CONSIGNE DONNÉE:
Poursuivez le texte sur la cession de parts de société agricole en reprenant juste après sa dernière phrase.

TEXTE DU DOCUMENT:
La cession de parts de société agricole

Vous envisagez de transmettre, vendre, donner, des parts d’une société agricole ? Depuis 2023, la cession de parts sociales de société agricole est encadrée par des règles strictes. Voici ce qu’il faut savoir pour éviter les erreurs et respecter la procédure.

TRANSMETTRE UNE SOCIÉTÉ AGRICOLE

Dans une société agricole, chaque associé détient des parts sociales. Ces parts sont attribuées en fonction de ce que chacun a apporté à la société : argent, matériel, terres, etc. Avoir des parts sociales donne plusieurs droits : une part des bénéfices, un droit de vote dans les décisions qui concernent la société et parfois un rôle dans la gestion.

Ces parts donnent un droit sur une partie de la société, mais pas directement sur un bien précis (comme un champ ou un bâtiment).

Céder ses parts, c’est transmettre sa place dans la société à une autre personne. Cela peut se faire :

  • à titre onéreux, par exemple par une vente ou un échange,

  • à titre gratuit, notamment dans le cadre d’une donation ou d’une succession.

DONNÉES FOURNIES:

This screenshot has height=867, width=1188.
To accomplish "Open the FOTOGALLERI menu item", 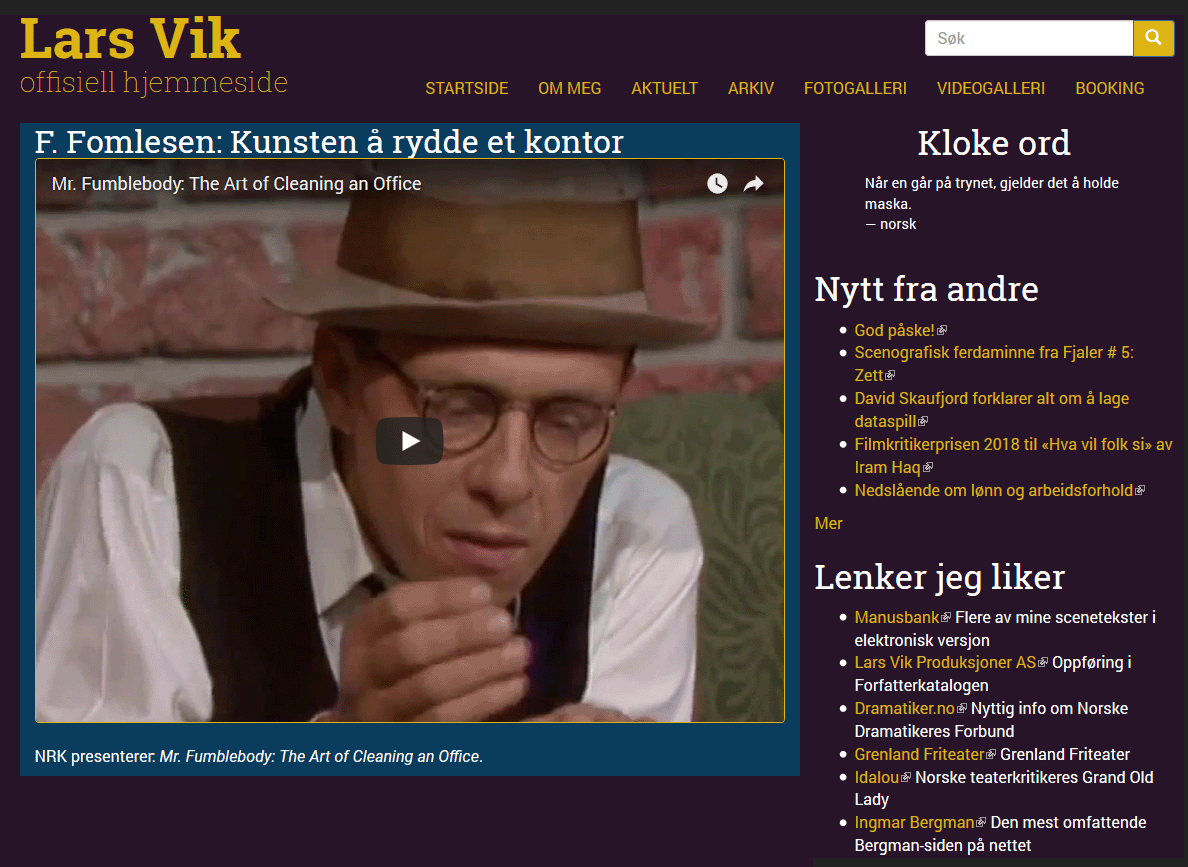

RÉPONSE ATTENDUE:
Céder ses parts, c’est transmettre une partie ou la totalité de sa place dans la société à une autre personne. Si toutes les parts sont transmises, le vendeur ou le donateur quitte la société et le nouvel associé le remplace. En cas de cession partielle, il reste associé aux côtés du nouvel entrant. 

CE QU’IL FAUT VÉRIFIER AVANT DE TRANSMETTRE SES PARTS SOCIALES 

Pour transmettre ses parts, plusieurs vérifications et démarches sont indispensables.

Vérifier le contenu des statuts de la société

Chaque société a des règles internes fixées dans ses statuts. Avant toute cession, il est essentiel de les consulter.

Les statuts peuvent par exemple :

  • imposer l’accord des autres associés pour la cession des parts ou le choix du nouvel associé entrant (ce qu’on appelle une clause d’agrément),

  • autoriser plus facilement les transmissions dans le cercle familial,

  • ou encore interdire les cessions pendant les premières années de détention des parts sociales.

Bon à savoir : Ces règles s’appliquent même entre proches, il est donc primordial de les vérifier et de les respecter.

Rédiger un acte écrit et l’enregistrer

La cession de parts sociales doit être formalisée par écrit. Cela peut se faire :

  • soit par acte notarié (rédigé par un notaire), obligatoire pour les cessions à titre gratuit comme une donation ou une succession,

  • soit par acte sous seing privé (signé par le cédant et l’acquéreur des parts), souvent suffisant pour une cession à titre onéreux comme une vente.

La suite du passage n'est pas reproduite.